How to Have a Less Fattening Thanksgiving

Don’t Fall Victim to “Thanksgiving Syndrome”

Thanksgiving instantly brings images to mind of family, football and food; lots and lots of food. We all love to sit down to a table full of gravy, mashed potatoes, stuffing, rolls, cranberry sauce, green bean casserole, sweet potatoes, biscuits, creamed asparagus tips, and pumpkin pie. Then your host or hostess brings to the table that perfect roasted turkey stuffed and dressed.

This is a perfect setting for overeating. That menu is laden with high fat and cholesterol. And the whole holiday seems to be about eating as much as possible, indulging until you can’t possibly take another bite and then sitting and watching the football games. You have just been ensnared by the “Thanksgiving Syndrome”. You will get on the scale after the weekend, after you ate all those leftovers, and wonder where those five to seven pounds could have come from.

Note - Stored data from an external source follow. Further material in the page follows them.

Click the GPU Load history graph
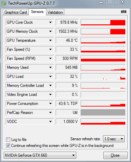Screen dimensions: 131x162 click(x=103, y=76)
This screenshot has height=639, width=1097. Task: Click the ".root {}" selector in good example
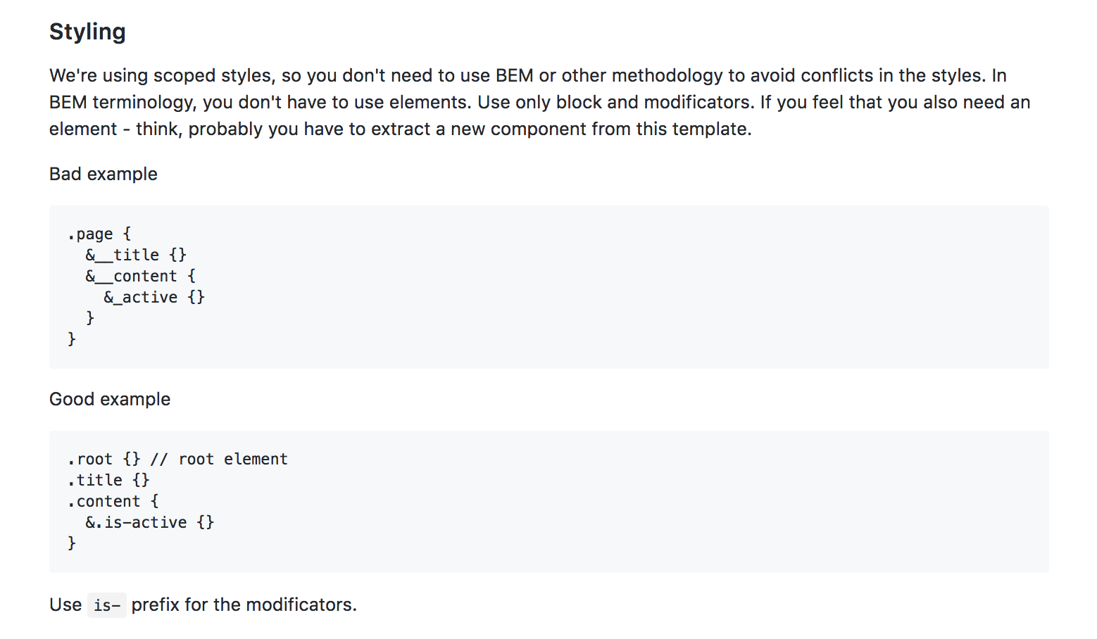[104, 459]
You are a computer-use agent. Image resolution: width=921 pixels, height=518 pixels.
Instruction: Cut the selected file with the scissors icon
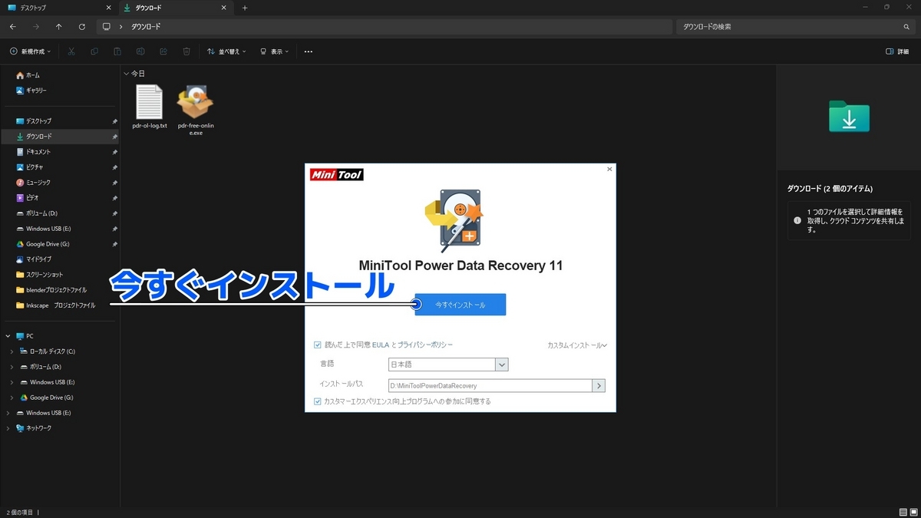pos(71,51)
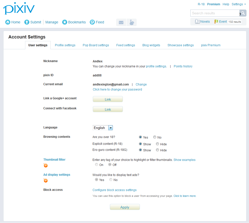Focus the Search results input field
The height and width of the screenshot is (223, 249).
[214, 13]
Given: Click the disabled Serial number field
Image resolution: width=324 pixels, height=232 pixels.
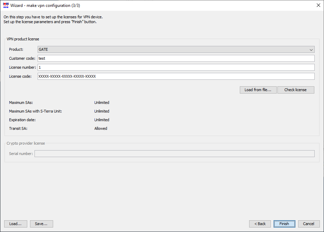Looking at the screenshot, I should tap(175, 154).
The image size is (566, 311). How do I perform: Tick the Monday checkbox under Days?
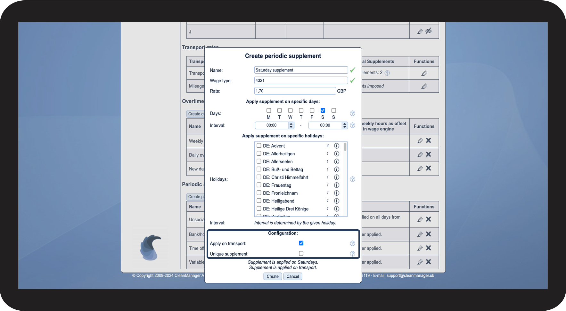(269, 110)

Don’t let this happen this year. Take back your holiday and enjoy it more with a lighter alternative to your favorite Thanksgiving dishes. Here are five recipes that taste absolutely delicious but also cut the fat, calories and cholesterol dramatically from your holiday meal:
Sweet Potato Casserole

4 ½ cups cooked and chopped sweet potatoes

½ cup of maple syrup

4 egg whites

1 ½ tsp vanilla

1 ½ tsp cinnamon

½ tsp salt

Peel, cook and cube sweet bowls. Using mixer mash potatoes, add other ingredients, mix well. Pour into a no-stick sprayed casserole dish. Mix 2/3 cup of brown sugar, 4 tbls of four, 2 tbls margarine and ½ cup chopped nuts and sprinkle over potato casserole. Bake in preheated 350 degree oven for 35 minutes.
Cornbread Stuffing

3/4 cup chopped onion

½ tsp of salt and pepper

3 ½ cups of fat free chicken stock

2 Tbsp chopped parsley

2 tsp ground sage

1 Tbsp celery seed

2 pkgs of cornbread cubes (or make your own)

Spray a skillet with cooking spray and lightly cook the onions with the salt and pepper. Spray a casserole dish with cooking spray and add the cooked onions to the casserole dish, add the cornbread cubes, parsley, sage and celery seed. Bring chicken stock to a boil and then pour over the cube and onion mixture. Toss lightly and bake in a preheated 350 degree oven for 40 minutes.
Roast Turkey – No Butter!

1 whole turkey



Celery seed

Onion slices

Peeled garlic cloves

1 large can low fat chicken stock

Toss the onions, garlic cloves, celery seed, salt and pepper in a bowl. Place the mixture between the skin and the meat of the turkey. Pour chicken stock over the turkey. Prepare your turkey according to directions on package, basting occasionally with the chicken stock. This will make a flavorful, less fattening turkey.
Cranberry Apple Chutney

2 cups chopped cranberries

2 cups of peeled, finely chopped apples

¾ tsp cinnamon

3 tsp lemon juice

2/3 cup cranberry juice

2 ½ Tbsp chopped onions

4 Tbsp sugar

Combine all ingredients in a large saucepan and bring to a rolling boil, stir constantly so the sugar doesn’t burn. Then turn down the heat and cover and let cook for about 35 minutes – don’t forget to stir it as often as possible. If it isn’t thick after thirty minutes then take off the lid, turn up the heat and while stirring cook another 5 to 7 minutes. Serve in a glass dish.

Thanksgiving Green Beans

2 large cans of green beans (or fresh)

1 8 oz jar mushrooms (or fresh)

1 tsp basil

1 tsp rosemary

2 Tbsp chopped parsley

2 tsp olive oil

Salt and Pepper to taste

Spray a large sauté pan with cooking spray. Add all ingredients and cook over medium heat tossing lightly. Cook for 8 – 10 minutes and serve in bowl.

These recipes will help you in having a Thanksgiving dinner full of wonderful flavor that you and your family can enjoy without the extra fat and calories that will make you regret that Holiday dinner later. Enjoy!